Trump announced on his social media site that he would be holding a “major news conference” on Monday where he’d present a detailed and “irrefutable report” on voter fraud from three years ago.
The post had all the whiffs of a Four Seasons Total Landscaping moment. And it quickly transported the Republican Party right back to a conversation it studiously has tried to avoid for nearly three years.
Sen. Tim Scott (R-S.C.), campaigning at the Iowa State Fair on Tuesday, was asked if pressure Trump put on public officials in Georgia to overturn the election was “anti-American.” At a press conference the same day, Florida Gov. Ron DeSantis was also forced to field questions about the indictment. Both Republicans instead criticized what they described as a weaponization of the legal process.
Operatives within the party were less evasive. With Trump doubling down on his stolen-election rhetoric — and his decision to schedule a media event about it two days before the first Republican debate — the consensus was he is all but guaranteeing his GOP rivals would be forced to spend time on stage next week talking about an issue that continues to divide the party.

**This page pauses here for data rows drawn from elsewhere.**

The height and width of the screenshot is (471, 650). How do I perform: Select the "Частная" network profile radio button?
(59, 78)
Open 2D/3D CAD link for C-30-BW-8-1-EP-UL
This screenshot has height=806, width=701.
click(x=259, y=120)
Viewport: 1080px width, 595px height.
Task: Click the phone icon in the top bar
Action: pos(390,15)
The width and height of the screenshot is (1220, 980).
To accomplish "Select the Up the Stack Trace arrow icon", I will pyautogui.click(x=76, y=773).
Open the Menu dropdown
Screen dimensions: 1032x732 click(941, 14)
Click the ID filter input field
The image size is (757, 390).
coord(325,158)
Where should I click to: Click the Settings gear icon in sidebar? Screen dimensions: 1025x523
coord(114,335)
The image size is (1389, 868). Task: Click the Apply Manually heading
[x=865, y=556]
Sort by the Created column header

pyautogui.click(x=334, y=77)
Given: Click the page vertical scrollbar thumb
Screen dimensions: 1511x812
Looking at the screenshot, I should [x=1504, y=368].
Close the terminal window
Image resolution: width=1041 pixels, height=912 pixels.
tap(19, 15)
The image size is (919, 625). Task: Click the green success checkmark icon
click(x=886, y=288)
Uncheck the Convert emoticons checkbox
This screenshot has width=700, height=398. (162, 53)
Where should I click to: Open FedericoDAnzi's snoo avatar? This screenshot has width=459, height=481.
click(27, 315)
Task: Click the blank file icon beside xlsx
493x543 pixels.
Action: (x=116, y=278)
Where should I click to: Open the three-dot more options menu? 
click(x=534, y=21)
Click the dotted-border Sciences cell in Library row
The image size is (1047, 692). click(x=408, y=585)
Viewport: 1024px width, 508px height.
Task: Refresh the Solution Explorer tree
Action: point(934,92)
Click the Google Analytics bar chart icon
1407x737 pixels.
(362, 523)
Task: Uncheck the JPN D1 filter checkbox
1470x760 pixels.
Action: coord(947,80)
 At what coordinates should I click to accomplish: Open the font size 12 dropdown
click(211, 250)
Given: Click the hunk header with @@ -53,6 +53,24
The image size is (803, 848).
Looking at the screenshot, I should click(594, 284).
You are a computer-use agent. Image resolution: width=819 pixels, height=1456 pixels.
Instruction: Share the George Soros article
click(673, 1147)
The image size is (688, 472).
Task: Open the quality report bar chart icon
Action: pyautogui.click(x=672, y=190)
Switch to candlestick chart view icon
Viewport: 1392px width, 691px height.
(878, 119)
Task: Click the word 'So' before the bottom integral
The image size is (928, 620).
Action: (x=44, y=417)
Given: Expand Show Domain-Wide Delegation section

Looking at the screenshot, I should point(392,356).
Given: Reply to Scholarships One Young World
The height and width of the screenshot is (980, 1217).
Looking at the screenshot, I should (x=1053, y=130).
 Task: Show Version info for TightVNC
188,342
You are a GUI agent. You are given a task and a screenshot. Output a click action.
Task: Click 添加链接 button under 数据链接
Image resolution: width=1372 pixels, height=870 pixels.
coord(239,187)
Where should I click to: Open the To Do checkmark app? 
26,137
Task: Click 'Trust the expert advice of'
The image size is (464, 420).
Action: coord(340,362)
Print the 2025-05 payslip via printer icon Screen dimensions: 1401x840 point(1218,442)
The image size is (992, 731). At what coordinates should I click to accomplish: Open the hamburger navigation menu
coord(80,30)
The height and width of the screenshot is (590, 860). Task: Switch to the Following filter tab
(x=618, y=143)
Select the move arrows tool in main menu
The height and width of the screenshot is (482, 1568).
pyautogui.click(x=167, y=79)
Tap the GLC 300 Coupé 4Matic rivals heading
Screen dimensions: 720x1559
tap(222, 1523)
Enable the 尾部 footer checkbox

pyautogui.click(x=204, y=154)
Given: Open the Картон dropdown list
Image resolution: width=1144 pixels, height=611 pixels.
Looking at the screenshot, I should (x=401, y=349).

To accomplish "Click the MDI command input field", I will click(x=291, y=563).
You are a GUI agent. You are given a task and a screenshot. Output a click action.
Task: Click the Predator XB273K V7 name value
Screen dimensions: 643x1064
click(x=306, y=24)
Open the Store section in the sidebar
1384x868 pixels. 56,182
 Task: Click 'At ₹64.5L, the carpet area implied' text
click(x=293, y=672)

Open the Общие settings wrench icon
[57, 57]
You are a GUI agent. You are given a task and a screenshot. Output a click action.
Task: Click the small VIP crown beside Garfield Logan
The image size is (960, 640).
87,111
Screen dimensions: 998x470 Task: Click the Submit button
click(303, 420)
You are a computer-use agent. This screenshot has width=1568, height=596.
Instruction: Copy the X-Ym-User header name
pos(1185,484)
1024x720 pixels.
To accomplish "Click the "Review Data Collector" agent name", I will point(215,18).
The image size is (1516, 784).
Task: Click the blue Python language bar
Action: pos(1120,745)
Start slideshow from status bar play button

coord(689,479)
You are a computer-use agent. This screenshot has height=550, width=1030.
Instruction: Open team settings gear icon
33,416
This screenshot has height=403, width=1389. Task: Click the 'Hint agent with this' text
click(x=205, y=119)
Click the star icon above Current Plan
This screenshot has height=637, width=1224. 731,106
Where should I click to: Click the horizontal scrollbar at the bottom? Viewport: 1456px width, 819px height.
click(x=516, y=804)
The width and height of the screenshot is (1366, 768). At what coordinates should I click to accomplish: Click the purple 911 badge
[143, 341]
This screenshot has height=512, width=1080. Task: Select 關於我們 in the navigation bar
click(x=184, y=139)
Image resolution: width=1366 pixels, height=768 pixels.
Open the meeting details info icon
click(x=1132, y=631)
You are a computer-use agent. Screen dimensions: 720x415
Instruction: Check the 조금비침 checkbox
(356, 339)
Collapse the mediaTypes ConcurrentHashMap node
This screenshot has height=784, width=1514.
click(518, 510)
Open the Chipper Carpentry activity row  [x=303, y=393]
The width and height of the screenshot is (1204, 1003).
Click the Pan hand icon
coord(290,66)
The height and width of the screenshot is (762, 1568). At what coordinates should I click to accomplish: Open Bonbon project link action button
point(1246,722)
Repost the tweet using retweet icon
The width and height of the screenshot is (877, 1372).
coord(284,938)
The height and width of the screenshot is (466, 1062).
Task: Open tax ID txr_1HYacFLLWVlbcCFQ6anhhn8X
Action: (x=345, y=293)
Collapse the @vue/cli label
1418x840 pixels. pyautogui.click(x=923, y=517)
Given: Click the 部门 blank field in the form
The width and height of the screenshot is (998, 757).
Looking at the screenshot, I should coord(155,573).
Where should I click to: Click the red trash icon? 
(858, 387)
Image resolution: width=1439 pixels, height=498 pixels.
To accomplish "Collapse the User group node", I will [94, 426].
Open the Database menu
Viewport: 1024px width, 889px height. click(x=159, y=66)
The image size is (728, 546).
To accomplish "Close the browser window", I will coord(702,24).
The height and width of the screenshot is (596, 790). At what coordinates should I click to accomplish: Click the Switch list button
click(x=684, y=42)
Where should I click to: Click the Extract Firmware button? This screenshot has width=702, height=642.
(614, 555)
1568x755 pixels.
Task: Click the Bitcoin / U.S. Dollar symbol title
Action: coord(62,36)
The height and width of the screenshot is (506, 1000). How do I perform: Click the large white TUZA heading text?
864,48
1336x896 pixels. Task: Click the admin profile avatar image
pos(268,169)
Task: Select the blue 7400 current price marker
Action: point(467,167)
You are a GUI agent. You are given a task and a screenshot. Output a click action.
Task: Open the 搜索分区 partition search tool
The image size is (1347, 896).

“This is Politics 303: Mind Games and How Campaigns Fuck With Other Campaigns,” said Dave Carney, a New Hampshire-based Republican strategist. “You do something, you make an announcement — they’re just trying to dominate the news going into the debate and get everyone to defend him.”
But, Carney said, it’s a terrible position to be in for anyone trying to win 2024 for Republicans. “If our party is talking about 2020, we’re going to lose,” he said.
For Trump’s rivals in the primary, there’s no avoiding the question now.
Pressed on whether he had listened to the recorded phone call between Trump and Georgia Secretary of State Brad Raffensperger, in which Trump urged the GOP election official to “find 11,780 votes,” Scott said, “Yes, but we just draw different conclusions.” He declined to answer whether he, as president, would have made the same request of Raffensperger.
DeSantis called the indictment “an example of this criminalization of politics.”
Trump’s opponents have every reason to be wary of the issue. Though election denialism may be fraught terrain for the party in a general election, in recent Republican primaries, the electorate has most often rewarded those who side with Trump on it.
After Trump’s defeat in November 2020, majorities of Republicans told pollsters they agreed with his claims that the election was stolen. And more recently, a New York Times/Siena College poll last month found three-in-four GOP primary voters said they thought Trump’s actions only reflected “his right to contest the election.”
Sarah Longwell, a Trump-averse Republican strategist who has chided his opponents in the field for not forcefully criticizing him, said focus groups she has conducted show Republican voters are divided on Trump’s 2020 election claims. But as much as half of the GOP primary electorate are fine with the idea of re-litigating the last presidential election, she said.
“Part of the reason he’s leaning into this with his press conference is he only wants people talking about this, and talking about him,” Longwell said. “The other candidates are going to have to talk about it, because it’s going to be the dominant issue in our politics. And it’s how Trump walks to the nomination.”
The problem, as Longwell and others surmise, is that stop-the-steal-style media events won’t do Trump or the party any favors in a general election with independent voters in swing states like Georgia and Arizona.
“Trump’s news conference Monday may set a record for the eyeroll emoji-use in iPhone and Android,” said Barrett Marson, a GOP strategist in Arizona. “Who’s going to believe this wacky bullshit?”
I think we know who will believe that wacky bullshit, don’t we? And there are enough of them to prevent anyone else from getting the nomination.
These Republicans who are wringing their hands over this ought to remember that Donald Trump doesn’t have to run for president again. He’s doing this to them. They just can’t quit him.